Directions for this task:
Below are the records; copy exactly the stretch from the line containing "210 3612111 (632, 1109)" through the line containing "化学工业 (28, 2216)", both ends included, and nothing else.

Material provided:
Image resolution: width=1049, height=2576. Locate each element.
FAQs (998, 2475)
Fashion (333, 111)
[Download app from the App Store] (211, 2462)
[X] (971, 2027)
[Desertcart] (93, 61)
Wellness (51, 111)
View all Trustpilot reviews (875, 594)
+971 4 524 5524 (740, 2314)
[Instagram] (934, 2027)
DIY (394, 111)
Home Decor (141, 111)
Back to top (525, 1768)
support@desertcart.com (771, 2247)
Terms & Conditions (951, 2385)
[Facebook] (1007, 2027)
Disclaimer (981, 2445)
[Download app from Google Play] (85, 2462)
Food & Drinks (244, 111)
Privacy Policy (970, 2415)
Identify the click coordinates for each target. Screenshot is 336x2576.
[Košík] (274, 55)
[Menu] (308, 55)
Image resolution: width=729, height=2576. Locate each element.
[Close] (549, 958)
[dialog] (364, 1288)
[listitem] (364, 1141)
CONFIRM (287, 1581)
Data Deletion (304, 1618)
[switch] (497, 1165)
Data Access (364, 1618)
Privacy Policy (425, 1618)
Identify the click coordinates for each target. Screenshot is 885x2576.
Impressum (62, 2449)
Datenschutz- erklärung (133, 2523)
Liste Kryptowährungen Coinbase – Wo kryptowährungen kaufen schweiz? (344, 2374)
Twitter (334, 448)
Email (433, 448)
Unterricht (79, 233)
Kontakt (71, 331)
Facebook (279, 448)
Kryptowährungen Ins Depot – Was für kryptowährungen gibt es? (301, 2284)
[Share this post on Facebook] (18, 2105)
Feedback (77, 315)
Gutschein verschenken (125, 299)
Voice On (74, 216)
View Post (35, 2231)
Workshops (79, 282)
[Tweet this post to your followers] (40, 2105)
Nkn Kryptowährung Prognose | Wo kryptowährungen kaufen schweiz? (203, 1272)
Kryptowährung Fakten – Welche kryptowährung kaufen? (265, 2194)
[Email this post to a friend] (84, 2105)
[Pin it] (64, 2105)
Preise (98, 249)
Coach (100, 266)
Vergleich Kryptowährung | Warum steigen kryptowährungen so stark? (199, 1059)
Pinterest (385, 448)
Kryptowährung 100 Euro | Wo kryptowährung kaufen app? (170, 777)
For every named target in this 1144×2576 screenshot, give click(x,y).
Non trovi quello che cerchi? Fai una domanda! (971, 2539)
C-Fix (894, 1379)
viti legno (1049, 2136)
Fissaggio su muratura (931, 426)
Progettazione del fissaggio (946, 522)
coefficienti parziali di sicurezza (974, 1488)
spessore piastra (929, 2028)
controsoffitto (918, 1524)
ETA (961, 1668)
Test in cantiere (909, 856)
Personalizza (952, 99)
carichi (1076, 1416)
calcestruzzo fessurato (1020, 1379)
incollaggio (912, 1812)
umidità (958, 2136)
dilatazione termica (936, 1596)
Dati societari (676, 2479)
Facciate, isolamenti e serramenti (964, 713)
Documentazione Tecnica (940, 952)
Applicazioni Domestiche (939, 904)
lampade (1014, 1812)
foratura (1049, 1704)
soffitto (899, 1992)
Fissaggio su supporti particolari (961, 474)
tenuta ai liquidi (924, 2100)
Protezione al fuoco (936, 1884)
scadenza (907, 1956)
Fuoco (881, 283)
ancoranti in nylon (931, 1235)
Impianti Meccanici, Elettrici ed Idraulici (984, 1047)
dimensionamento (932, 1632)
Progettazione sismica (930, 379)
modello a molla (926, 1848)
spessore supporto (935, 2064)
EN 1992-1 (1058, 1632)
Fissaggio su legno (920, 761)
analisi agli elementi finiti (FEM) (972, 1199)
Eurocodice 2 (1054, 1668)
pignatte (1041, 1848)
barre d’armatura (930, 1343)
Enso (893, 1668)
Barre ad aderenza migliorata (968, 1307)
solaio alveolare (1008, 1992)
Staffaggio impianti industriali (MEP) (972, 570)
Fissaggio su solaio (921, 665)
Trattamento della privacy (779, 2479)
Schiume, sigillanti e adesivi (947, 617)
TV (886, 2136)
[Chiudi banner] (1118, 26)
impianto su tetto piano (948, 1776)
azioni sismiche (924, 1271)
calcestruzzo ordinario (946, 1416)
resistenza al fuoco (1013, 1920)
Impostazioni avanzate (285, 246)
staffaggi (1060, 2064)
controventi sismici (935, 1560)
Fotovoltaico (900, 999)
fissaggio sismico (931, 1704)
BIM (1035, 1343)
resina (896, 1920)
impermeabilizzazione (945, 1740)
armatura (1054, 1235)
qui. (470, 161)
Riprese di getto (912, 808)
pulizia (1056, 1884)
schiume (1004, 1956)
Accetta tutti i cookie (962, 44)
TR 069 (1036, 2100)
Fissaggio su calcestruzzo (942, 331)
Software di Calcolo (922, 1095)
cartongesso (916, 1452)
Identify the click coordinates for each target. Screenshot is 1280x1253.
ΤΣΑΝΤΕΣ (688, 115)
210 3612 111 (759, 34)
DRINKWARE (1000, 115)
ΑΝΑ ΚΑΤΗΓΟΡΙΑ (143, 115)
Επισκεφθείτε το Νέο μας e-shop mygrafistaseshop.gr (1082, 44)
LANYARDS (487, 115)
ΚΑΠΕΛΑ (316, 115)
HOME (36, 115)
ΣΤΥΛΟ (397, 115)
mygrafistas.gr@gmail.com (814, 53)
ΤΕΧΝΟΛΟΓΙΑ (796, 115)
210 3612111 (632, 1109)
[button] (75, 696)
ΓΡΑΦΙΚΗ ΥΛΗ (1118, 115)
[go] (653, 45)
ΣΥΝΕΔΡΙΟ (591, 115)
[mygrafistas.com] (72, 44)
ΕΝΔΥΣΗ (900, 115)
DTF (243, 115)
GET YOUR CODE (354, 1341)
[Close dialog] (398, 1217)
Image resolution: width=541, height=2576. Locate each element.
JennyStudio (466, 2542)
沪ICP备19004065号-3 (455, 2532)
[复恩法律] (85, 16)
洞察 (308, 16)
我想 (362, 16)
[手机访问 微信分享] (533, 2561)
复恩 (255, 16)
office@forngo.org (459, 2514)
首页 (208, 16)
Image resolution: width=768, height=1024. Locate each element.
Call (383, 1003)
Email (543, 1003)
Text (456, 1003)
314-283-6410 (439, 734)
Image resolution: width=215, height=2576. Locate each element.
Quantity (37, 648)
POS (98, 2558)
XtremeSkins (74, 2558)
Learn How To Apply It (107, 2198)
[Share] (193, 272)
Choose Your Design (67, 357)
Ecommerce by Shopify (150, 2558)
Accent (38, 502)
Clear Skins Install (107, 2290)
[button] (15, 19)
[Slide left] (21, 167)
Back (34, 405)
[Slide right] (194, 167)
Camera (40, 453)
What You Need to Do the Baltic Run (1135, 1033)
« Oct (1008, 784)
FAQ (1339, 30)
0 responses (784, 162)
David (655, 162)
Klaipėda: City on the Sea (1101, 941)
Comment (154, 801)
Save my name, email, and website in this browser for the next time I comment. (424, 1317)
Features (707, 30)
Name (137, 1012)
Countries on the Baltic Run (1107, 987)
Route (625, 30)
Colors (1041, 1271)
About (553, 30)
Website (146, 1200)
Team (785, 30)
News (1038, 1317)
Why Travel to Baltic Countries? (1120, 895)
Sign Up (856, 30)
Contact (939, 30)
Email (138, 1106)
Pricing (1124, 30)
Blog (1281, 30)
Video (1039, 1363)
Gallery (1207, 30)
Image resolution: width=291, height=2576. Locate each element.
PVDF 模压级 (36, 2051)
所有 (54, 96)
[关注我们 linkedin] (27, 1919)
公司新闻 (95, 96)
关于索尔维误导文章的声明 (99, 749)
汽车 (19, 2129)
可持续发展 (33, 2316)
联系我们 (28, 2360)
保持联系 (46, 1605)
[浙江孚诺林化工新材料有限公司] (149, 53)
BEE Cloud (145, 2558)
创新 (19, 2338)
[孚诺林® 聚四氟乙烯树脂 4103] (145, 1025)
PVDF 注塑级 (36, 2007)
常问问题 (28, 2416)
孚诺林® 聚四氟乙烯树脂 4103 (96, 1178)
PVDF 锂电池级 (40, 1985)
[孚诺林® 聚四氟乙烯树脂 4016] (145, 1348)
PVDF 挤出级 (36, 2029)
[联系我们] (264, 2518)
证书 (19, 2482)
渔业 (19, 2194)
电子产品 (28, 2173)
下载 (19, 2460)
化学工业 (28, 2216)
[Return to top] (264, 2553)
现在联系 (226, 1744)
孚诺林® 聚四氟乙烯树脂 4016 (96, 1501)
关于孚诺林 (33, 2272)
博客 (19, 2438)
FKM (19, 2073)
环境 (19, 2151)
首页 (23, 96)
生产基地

Task solution:
210 3612111 (632, 1109)
[button] (75, 696)
ΓΡΑΦΙΚΗ ΥΛΗ (1118, 115)
[go] (653, 45)
ΣΥΝΕΔΡΙΟ (591, 115)
[mygrafistas.com] (72, 44)
ΕΝΔΥΣΗ (900, 115)
DTF (243, 115)
GET YOUR CODE (354, 1341)
[Close dialog] (398, 1217)
Image resolution: width=541, height=2576. Locate each element.
JennyStudio (466, 2542)
沪ICP备19004065号-3 (455, 2532)
[复恩法律] (85, 16)
洞察 (308, 16)
我想 (362, 16)
[手机访问 微信分享] (533, 2561)
复恩 (255, 16)
office@forngo.org (459, 2514)
首页 (208, 16)
Image resolution: width=768, height=1024. Locate each element.
Call (383, 1003)
Email (543, 1003)
Text (456, 1003)
314-283-6410 (439, 734)
Image resolution: width=215, height=2576. Locate each element.
Quantity (37, 648)
POS (98, 2558)
XtremeSkins (74, 2558)
Learn How To Apply It (107, 2198)
[Share] (193, 272)
Choose Your Design (67, 357)
Ecommerce by Shopify (150, 2558)
Accent (38, 502)
Clear Skins Install (107, 2290)
[button] (15, 19)
[Slide left] (21, 167)
Back (34, 405)
[Slide right] (194, 167)
Camera (40, 453)
What You Need to Do the Baltic Run (1135, 1033)
« Oct (1008, 784)
FAQ (1339, 30)
0 responses (784, 162)
David (655, 162)
Klaipėda: City on the Sea (1101, 941)
Comment (154, 801)
Save my name, email, and website in this browser for the next time I comment. (424, 1317)
Features (707, 30)
Name (137, 1012)
Countries on the Baltic Run (1107, 987)
Route (625, 30)
Colors (1041, 1271)
About (553, 30)
Website (146, 1200)
Team (785, 30)
News (1038, 1317)
Why Travel to Baltic Countries? (1120, 895)
Sign Up (856, 30)
Contact (939, 30)
Email (138, 1106)
Pricing (1124, 30)
Blog (1281, 30)
Video (1039, 1363)
Gallery (1207, 30)
Image resolution: width=291, height=2576. Locate each element.
PVDF 模压级 (36, 2051)
所有 (54, 96)
[关注我们 linkedin] (27, 1919)
公司新闻 (95, 96)
关于索尔维误导文章的声明 (99, 749)
汽车 (19, 2129)
可持续发展 (33, 2316)
联系我们 (28, 2360)
保持联系 (46, 1605)
[浙江孚诺林化工新材料有限公司] (149, 53)
BEE Cloud (145, 2558)
创新 (19, 2338)
[孚诺林® 聚四氟乙烯树脂 4103] (145, 1025)
PVDF 注塑级 (36, 2007)
常问问题 (28, 2416)
孚诺林® 聚四氟乙烯树脂 4103 (96, 1178)
PVDF 锂电池级 (40, 1985)
[孚诺林® 聚四氟乙烯树脂 4016] (145, 1348)
PVDF 挤出级 (36, 2029)
[联系我们] (264, 2518)
证书 (19, 2482)
渔业 (19, 2194)
电子产品 (28, 2173)
下载 (19, 2460)
化学工业 (28, 2216)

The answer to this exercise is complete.